Store all metrics for agent injection.

### Phase 3: SCOPE (HITL)

**AskUserQuestion** to confirm:
- **Audit mode**: `full` (all 20 dims, 9 agents) / `quick` (top 8 dims, 4 agents) / `custom` (user picks)
- **Preset**: `generic` / `synapse` / `saas` / `library` / `custom`
- **Excluded paths**: default `node_modules, .git, dist, __pycache__, *.min.js, venv`
- **Previous audit** for delta: path or `none`
- **Estimated cost**: show agent count + model allocation

Never dispatch agents until scope is confirmed.

### Phase 4: DISPATCH

Read `references/agent-prompts.md` for templates. For each agent, build the prompt by injecting:
1. Dimension definitions + rubrics from `references/dimensions.md`
2. Detected stack from Phase 1
3. File inventory relevant to their dimensions
4. Pre-collected metrics from Phase 2
5. Preset weights from `references/scoring-methodology.md`

**Dispatch all 9 agents in a single message** using 9 parallel `Agent` tool calls.

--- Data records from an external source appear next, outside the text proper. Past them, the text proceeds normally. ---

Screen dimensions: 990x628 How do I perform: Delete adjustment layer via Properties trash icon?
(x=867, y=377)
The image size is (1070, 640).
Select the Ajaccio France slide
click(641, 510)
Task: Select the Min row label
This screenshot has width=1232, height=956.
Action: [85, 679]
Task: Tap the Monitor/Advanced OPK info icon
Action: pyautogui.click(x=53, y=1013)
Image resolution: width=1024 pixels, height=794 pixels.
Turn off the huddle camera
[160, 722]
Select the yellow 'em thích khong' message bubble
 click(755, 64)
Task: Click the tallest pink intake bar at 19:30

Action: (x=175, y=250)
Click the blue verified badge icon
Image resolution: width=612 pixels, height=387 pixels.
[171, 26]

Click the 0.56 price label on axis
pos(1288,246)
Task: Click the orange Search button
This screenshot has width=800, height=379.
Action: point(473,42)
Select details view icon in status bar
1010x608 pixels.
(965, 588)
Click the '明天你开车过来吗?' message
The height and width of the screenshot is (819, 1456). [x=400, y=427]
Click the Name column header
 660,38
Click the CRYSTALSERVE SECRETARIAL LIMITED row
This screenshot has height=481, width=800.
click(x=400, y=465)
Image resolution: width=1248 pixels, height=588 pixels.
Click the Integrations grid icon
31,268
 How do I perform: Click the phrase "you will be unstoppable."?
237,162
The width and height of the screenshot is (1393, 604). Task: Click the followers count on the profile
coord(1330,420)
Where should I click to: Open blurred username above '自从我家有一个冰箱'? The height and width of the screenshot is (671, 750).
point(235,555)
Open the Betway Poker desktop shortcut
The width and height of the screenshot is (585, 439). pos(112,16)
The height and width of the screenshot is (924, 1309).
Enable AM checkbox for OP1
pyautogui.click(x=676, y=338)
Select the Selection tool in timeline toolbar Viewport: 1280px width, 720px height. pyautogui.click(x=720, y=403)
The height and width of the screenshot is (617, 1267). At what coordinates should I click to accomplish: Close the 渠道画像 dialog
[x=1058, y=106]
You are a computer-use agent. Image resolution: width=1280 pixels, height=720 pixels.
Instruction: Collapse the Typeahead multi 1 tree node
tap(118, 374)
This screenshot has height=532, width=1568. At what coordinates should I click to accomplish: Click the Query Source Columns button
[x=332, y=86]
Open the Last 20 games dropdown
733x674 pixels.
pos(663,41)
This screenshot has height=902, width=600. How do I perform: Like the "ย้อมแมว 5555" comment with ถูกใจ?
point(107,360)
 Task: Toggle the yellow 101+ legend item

Each agent prompt MUST include:
- Dimension assignment with weights and rubrics
- Explicit instruction to use Glob, Grep, Read, and Bash (read-only) tools
- Standardized output format (from `references/output-templates.md`)
- Rule: evidence required for EVERY finding — file:line + command output
- Rule: max 800 words output per agent
- Rule: score each dimension independently using the deduction formula

**Quick mode**: dispatch only 4 agents (security, testing, architecture, enterprise) covering top 8 weighted dims.

### Phase 5: COLLECT

Wait for all background agents to complete. Read each agent's output.
If any agent fails or times out (10 min), mark its dimensions as `TIMEOUT` (score = 0) and continue.

### Phase 6: SYNTHESIZE (Opus ultrathink)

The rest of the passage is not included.